Some of the names of cannon-casters have survived to this day, the most prominent of which were Ignatius (1543), Stepan Petrov (1553), Bogdan (1554 - 1563), Pervaya Kuzmin, Semenka Dubinin, Nikita Tupitsyn, Pronya Fedorov and etc. The surviving samples of tools testify to the state of foundry art: a copper hafunite of 1542, caliber 5.1 dm (master Ignatius); copper pishchal, 1563, caliber 3.6 dm (master Bogdan); pischal "Inrog" 1577, caliber 8.5 dm (master A. Chokhov); pishchal "Onager" 1581, caliber 7 dm (master P. Kuzmin); Pishchal "Scroll" 1591, caliber 7.1 dm (master S. Dubinin).

Andrey Chokhov (1568-1632) was an outstanding representative of the Moscow school of cannon-makers. Among the many models of guns he created, the Tsar Cannon, cast in 1568, is especially famous. It was the largest and most technically advanced gun of that time (caliber 890 mm, weight 40 tons). The “Russian Shotgun” was called the creation of a talented master, because it was intended for firing with stone “shot”. And although the cannon did not fire a single shot, one can imagine what devastation in the ranks of the enemies this weapon could produce.


Tsar Cannon. Master Andrey Chokhov. 1586

Replenishment of personnel was initially due to apprenticeship. Students were attached to the master, who were recruited, first of all, from relatives of servicemen, and then from free people who were not assigned to the tax. Later, special schools were organized at the Cannon Yard to train new personnel. So, in 1701, “it was ordered to build wooden schools in the New Cannon Yard and in those schools to teach Pushkar and other outside ranks of children verbal and written science ... and feed and water them in the same schools described above, and they were given two money for feed for a day for a person, and from that money, half of them buy bread and grub: on fast days, fish, and on fast days, meat, and cook porridge or cabbage soup, and for other money - for shoes and kaftans, and for shirts ... ". In 1701, there were 180 students in these schools, and later the number of students grew to 250-300 people.

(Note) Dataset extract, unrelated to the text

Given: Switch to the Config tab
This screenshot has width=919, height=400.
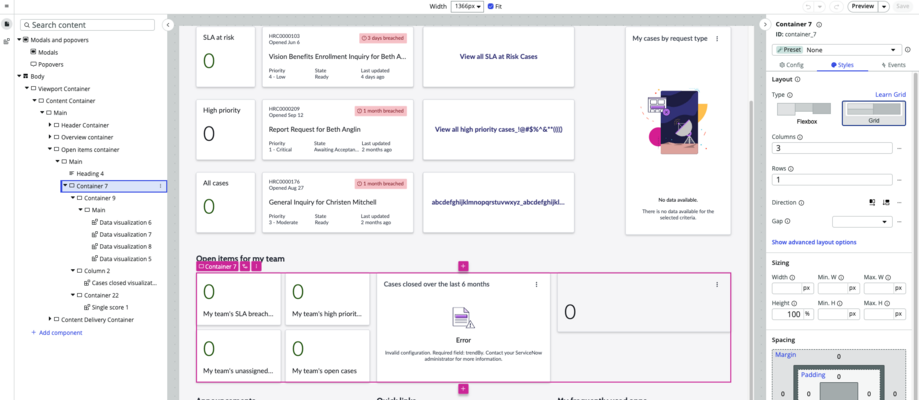Looking at the screenshot, I should (x=791, y=65).
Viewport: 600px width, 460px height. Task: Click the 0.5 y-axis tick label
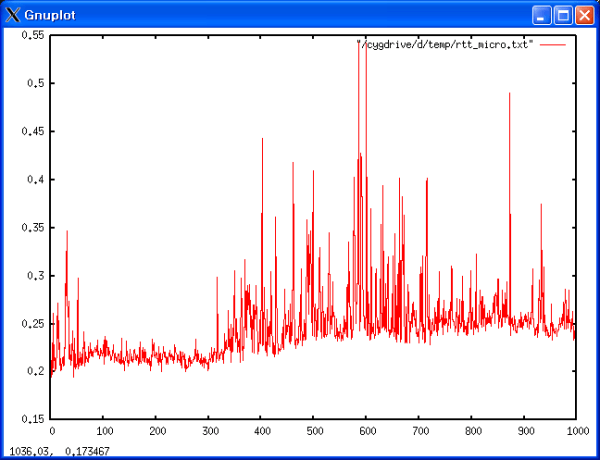point(36,83)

The cannon yard, being the main arsenal of the Muscovite state and at the same time a school that trained casters, has always enjoyed special attention of foreign travelers who wrote about Muscovy. This attention was quite natural, because all foreign reports about the Russian state served, first of all, the purposes of espionage and, first of all, paid attention to military installations. Foreigners who visited "Muscovy" spoke with great praise of Russian artillery, pointing to its significance, and to the "Muscovites" mastering the technique of making guns according to Western models.

Brandenburg N.E. Historical catalog of the St. Petersburg Artillery Museum. Part 1. (XV - XVII centuries). SPb., 1877. S. 45.

There. S. 52.

Nikon chronicle. PSRL. T. XII. SPb., 1901. S. 157.

Lviv chronicle. PSRL. T. XX. SPb., 1910. S. 302.

See: Soloviev S.M. Russian history. M., 1988. Book. 3. T. 5.

Nikon chronicle. S. 219.

Cit. Quoted from: Rubtsov N.N. History of foundry production in the USSR. Part 1. M.-L., 1947. S. 35.

Acts of the Moscow state. SPb., 1890. T. 1. No. 26. S. 39.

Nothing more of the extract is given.